Am 30.08.2024 um 09:21 schrieb joes:

Am Thu, 29 Aug 2024 13:37:03 +0000 schrieb WM:

Le 28/08/2024 à 17:06, joes a écrit :

Am Wed, 28 Aug 2024 13:04:57 +0000 schrieb WM:

Le 28/08/2024 à 06:20, joes a écrit :

Am Tue, 27 Aug 2024 19:57:39 +0000 schrieb WM:

>

The interval (0, x) cannot contain ℵo unit fractions unless x is
sufficiently large.

„Sufficient” meaning „not infinitesimal”.

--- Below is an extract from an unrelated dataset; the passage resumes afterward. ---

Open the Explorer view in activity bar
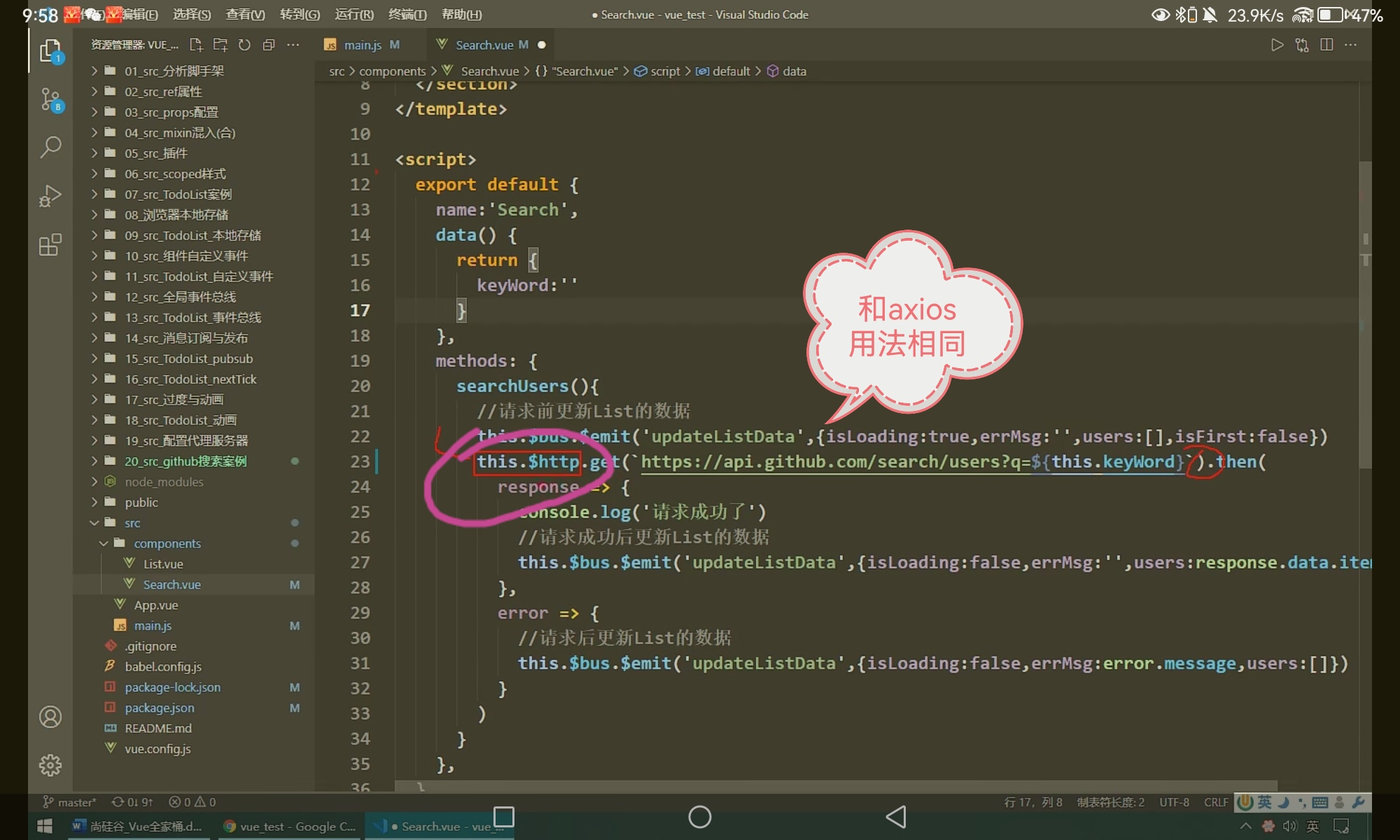This screenshot has height=840, width=1400. point(50,51)
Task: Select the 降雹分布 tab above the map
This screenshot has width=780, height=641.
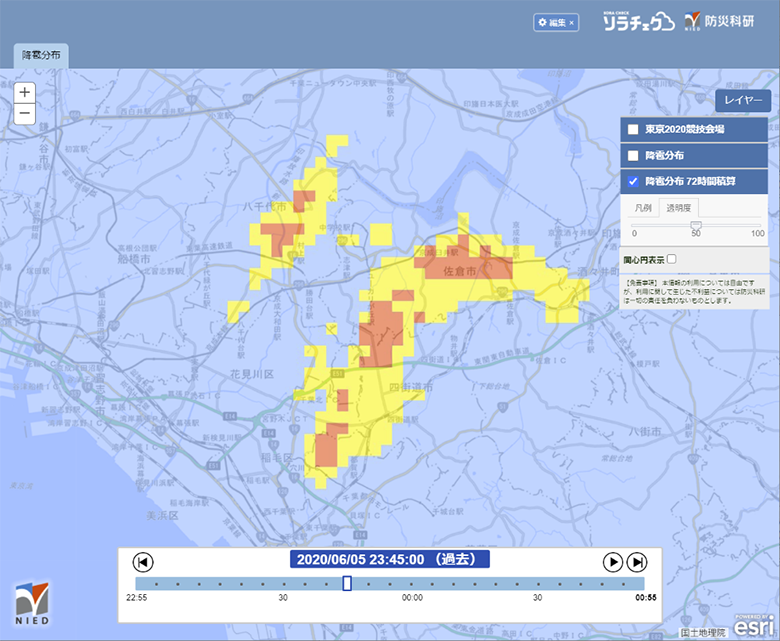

No. "Sufficient" means that ℵo non-empty finite gaps between unit
fractions fit into the interval. That is much larger than
infinitesimal.

So… you agree.

Yes, I misread.

Thus: The interval (0, x) contains finitely many unit fractions only
for infinitesimal x.

Actually, it either contains NO unit fractions (if x = 0 or x is infinitesimal but > 0) or it contains infinitely many (ℵo) unit fractions.
Proof: If x = 0 then no unit fraction is in (0, x) (since in this case (0, x) is empty). If x is infinitesimal but > 0, then (by definition) for all n e IN: x < 1/n. Hence no unit fraction is in (0, x). If on the other hand x e IR, x > 0, and there is an unit fraction u such that u < x, then (0, x) contains (at least) the infinitely many unit fractions u, 1/(1/u + 1), 1/(1/u + 2), 1/(1/u + 3), ... (hence it contains ℵo unit fractions). qed
So no matter if x > 0 is infinitesimal or not: NUF(x) =/= 1.
Hence especially for all x e IR, x > 0: NUF(x) =/= 1. In fact, for all x e IR: NUF(x) e {0, aleph_0}.
WM is a crank.